This is an interesting wrought iron footbridge across the River Teviot, supported on extensions to the cutwaters of Roxburgh Viaduct, which was built in 1849-50. The footbridge is probably contemporary, given that the viaduct's cutwaters were built with extensions to support a footbridge.Probably made by C. D. Young and Co of Perth.

It is of a type known as a lenticular truss bridge. 'Lenticular' comes from the profile of the truss, which, with its curved top and bottom members, bears a passing resemblance to the shape of a lens. To some extent it works as a bowstring bridge, with loads inducing compression in the top chord and tension in the bottom tie bars.

Each span is practically self-contained, needing no external assistance beyond support from the main viaduct piers for the ends of upper chords, and constraints to prevent the spans from moving on the piers. Constraint against sideways movement is provided at the ends of the chords by an iron bar with 'horns' (see Photos 4 & 5).

The upper chords are of 1" x 5" rectangular section, and the tie bars are 1.5" diameter.

Supplied data:
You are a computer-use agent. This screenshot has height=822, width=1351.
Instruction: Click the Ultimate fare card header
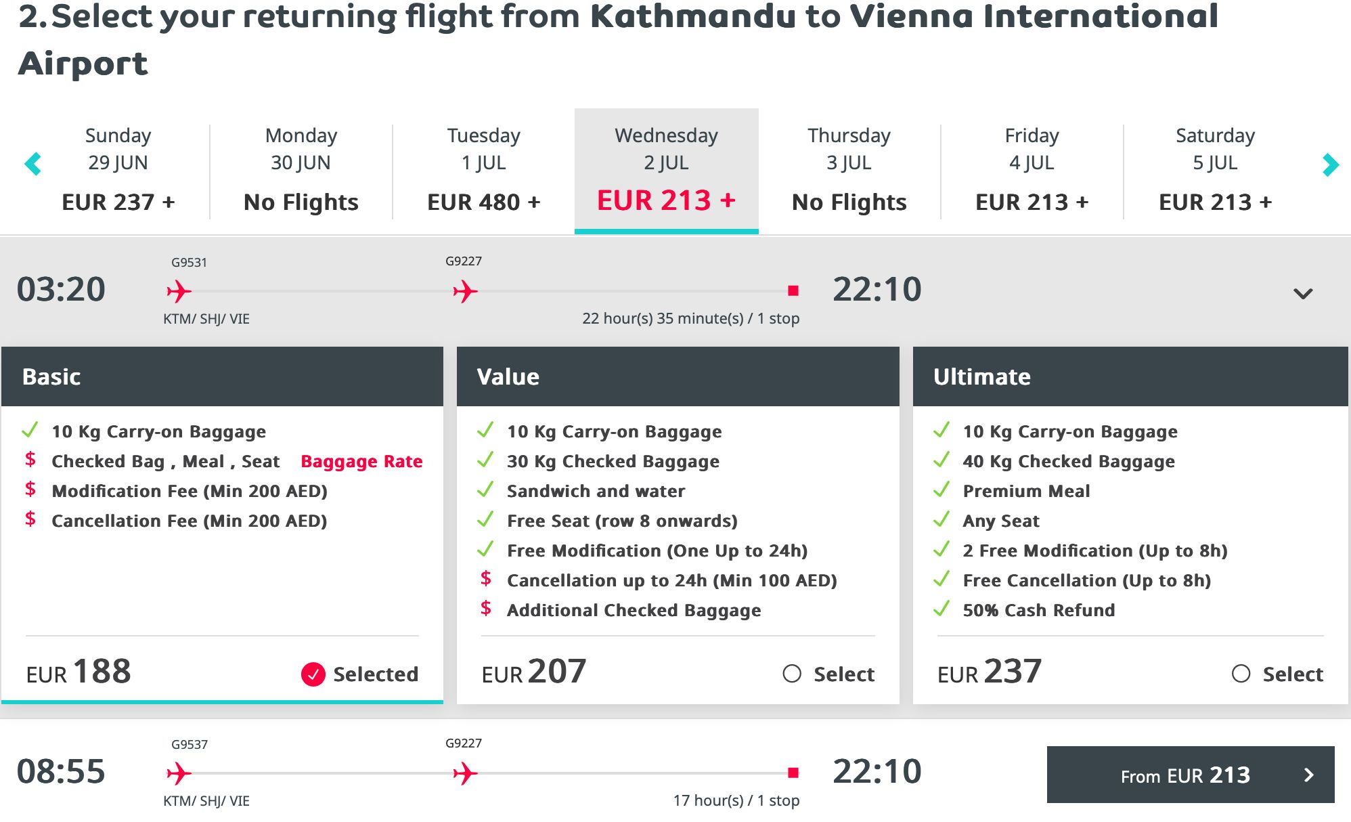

Work to do: Retype the footbridge passage above, starting with the words "This is an interesting" and ending after "bottom tie bars.".

Output for this exercise:
This is an interesting wrought iron footbridge across the River Teviot, supported on extensions to the cutwaters of Roxburgh Viaduct, which was built in 1849-50. The footbridge is probably contemporary, given that the viaduct's cutwaters were built with extensions to support a footbridge.Probably made by C. D. Young and Co of Perth.

It is of a type known as a lenticular truss bridge. 'Lenticular' comes from the profile of the truss, which, with its curved top and bottom members, bears a passing resemblance to the shape of a lens. To some extent it works as a bowstring bridge, with loads inducing compression in the top chord and tension in the bottom tie bars.